The cycle detection functions as designed. You can disable it via DRT 
flags, but this means that there is no guarantee that they run in the 
proper order. The compiler would have to build a much more sophisticated 
dependency tree in order to do anything more clever, but I doubt it 
would ever be able to be perfect in detecting which things truly depend 
on one another.

-Steve

May 30 2018

Stefan <dl ng.rocks> writes:

On Wednesday, 30 May 2018 at 13:26:53 UTC, Steven Schveighoffer 
wrote:
 On 5/30/18 8:09 AM, DigitalDesigns wrote:
 ... it's really really hard to make it check real dependencies.

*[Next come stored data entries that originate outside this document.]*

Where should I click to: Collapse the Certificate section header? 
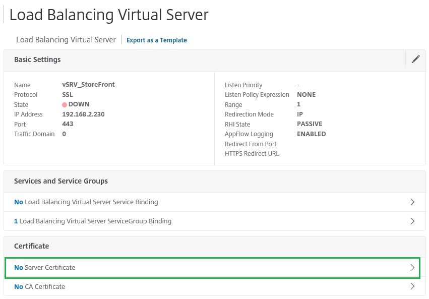(31, 246)
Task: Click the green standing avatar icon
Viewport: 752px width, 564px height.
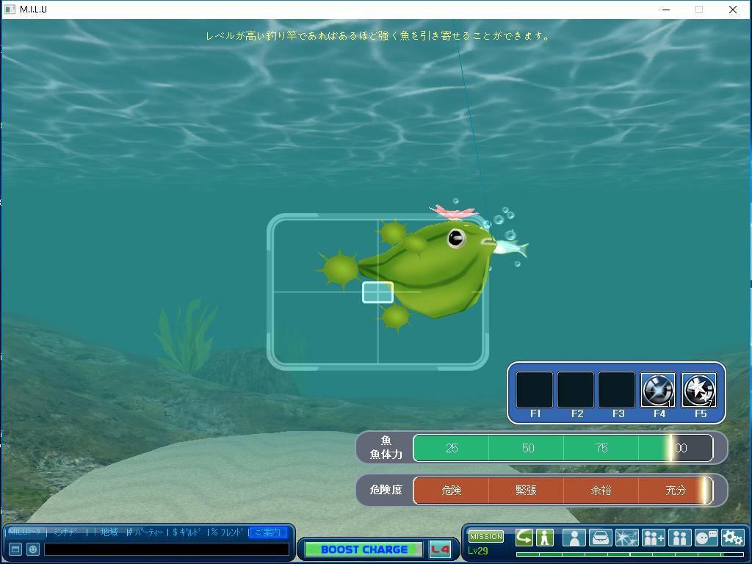Action: coord(544,538)
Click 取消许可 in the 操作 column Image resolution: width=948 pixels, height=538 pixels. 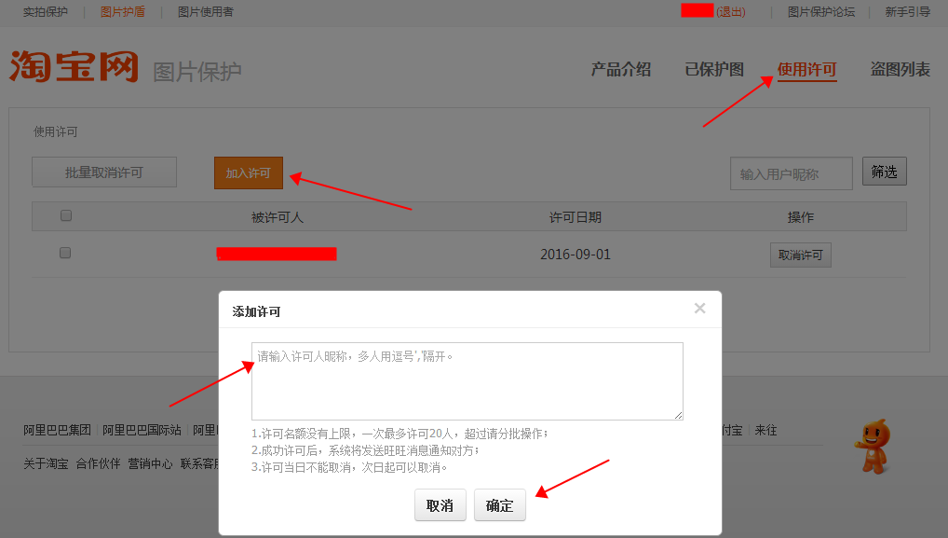tap(800, 254)
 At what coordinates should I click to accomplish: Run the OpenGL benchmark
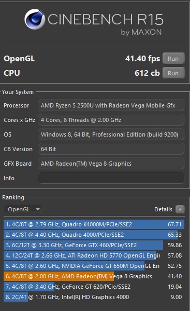173,59
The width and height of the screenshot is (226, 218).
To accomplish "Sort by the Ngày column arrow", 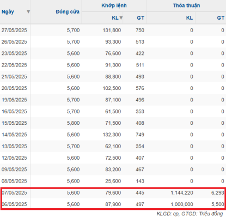I will tap(28, 12).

For serious dependency checking, you could try 
https://github.com/funkwerk/depend.
It's used in quite large commercial projects.

May 30 2018

Steven Schveighoffer <schveiguy yahoo.com> writes:

On 5/30/18 11:50 AM, Stefan wrote:
 On Wednesday, 30 May 2018 at 13:26:53 UTC, Steven Schveighoffer wrote:
 On 5/30/18 8:09 AM, DigitalDesigns wrote:
 ... it's really really hard to make it check real dependencies.

 
 
 For serious dependency checking, you could try 
 https://github.com/funkwerk/depend.
 It's used in quite large commercial projects.

OK, so a couple things:

1. The cycle checking has to be really really fast, and run in a small 
amount of memory. It runs on startup of EVERY D program. I would LOVE to 
get rid of this problem, but unless we either invent our own 
object/linker system, or create some tools to work on the linked binary, 
we have to do this.

2. The cycle algorithm is fast and works correctly, given the 
dependencies that the compiler has provided. It's really not the cycle 
algorithm that is the problem, but the determination of dependencies. In 
other words, the problem is the compiler not tracing all the actual 
dependencies and outlining that in some structure to be parsed later 
during program startup.

As you increase the number of dependency points, and therefore the graph 
size, the cycle algorithm has to take longer to figure out if there are 
any cycles. So even if we can fix the problem outlined here, the cost 
may not make it worth the effort!

There are some ideas Martin and I have fleshed out a bit, which would 
help reduced the cyclic dependencies, but so far, nobody has had the 
time and/or skills to implement. For instance:

https://issues.dlang.org/show_bug.cgi?id=16265
https://github.com/dlang/druntime/pull/1602#issuecomment-231527759

-Steve

May 30 2018

DigitalDesigns <DigitalDesigns gmail.com> writes:

On Wednesday, 30 May 2018 at 18:49:40 UTC, Steven Schveighoffer 
wrote:
 On 5/30/18 11:50 AM, Stefan wrote:
 On Wednesday, 30 May 2018 at 13:26:53 UTC, Steven 
 Schveighoffer wrote:
 On 5/30/18 8:09 AM, DigitalDesigns wrote:
 ... it's really really hard to make it check real 
 dependencies.

 
 
 For serious dependency checking, you could try 
 https://github.com/funkwerk/depend.
 It's used in quite large commercial projects.

 OK, so a couple things:

 1. The cycle checking has to be really really fast, and run in 
 a small amount of memory. It runs on startup of EVERY D 
 program. I would LOVE to get rid of this problem, but unless we 
 either invent our own object/linker system, or create some 
 tools to work on the linked binary, we have to do this.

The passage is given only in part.